I’ve talked to so many of you in the past weeks and months about what late payments means in your part of the business ecosystem. If we start with the smallest, freelancers, the problem may not be so much that payments are late (as in overdue beyond the agreed due date) but that they don’t turn up at all. Freelancers in the creative sectors for example will often be given work on the basis that they will be paid for that work when the customer gets paid themselves. That could leave a freelancer waiting for months for money owed and if the production of the work entails paying other people for materials or labour the freelancers is out of pocket in advance. Sometimes, and I’m speaking from personal experience here, freelancers don’t get paid at all because the work is contracted on a ‘pay when used’ basis, such as pay when published. If it’s never published it’s never paid for. Then there’s the expectation in the freelance world that people will be willing to work for free to get experience or to demonstrate capability. Being a freelancer worker can be a stressful and hungry way to make a living.

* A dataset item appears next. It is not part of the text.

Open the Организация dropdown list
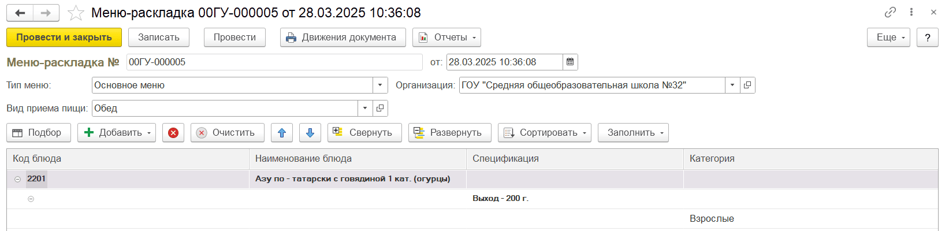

Sole traders are on their own. Along with the rest of the micro business owners they’re pitted against the greater power of the bigger customer. Even if the bigger customer is another small business there’s little guarantee that payments won’t be overdue. Small business owners do understand the needs of other small business owners but if you’re waiting to be paid by someone above you in the chain, sometimes there are hard decisions to be made about who to pay and who to delay. It can come down to feeding your family ahead of paying your small suppliers.
And so it goes on up the chain. Few people can pay the supplier below them on time if the person at the top of the chain, doesn’t pay quickly.
On top of that are the contracts that stipulate long payment terms. If number one customer at the top, makes a contract with number two in the chain, to pay them in 120 days, number 2 probably won’t pay number 3 until at least 127 days and possibly much longer, and so the long time to be paid problem escalates as it cascades down the supply chain.
We won’t fix the problem of late (as in overdue) payments unless we can fix the issue of long payment terms in contracts. As long as smaller suppliers feel they have no choice but to accept extended payment terms or lose the work, smaller suppliers will be waiting to get paid and paying late. We need better contracts that include fairer payment terms. We’ve got to get the message out to businesses of all sizes as well as to ministers and policy makers that it’s to the benefit of everyone. We need that wind of change.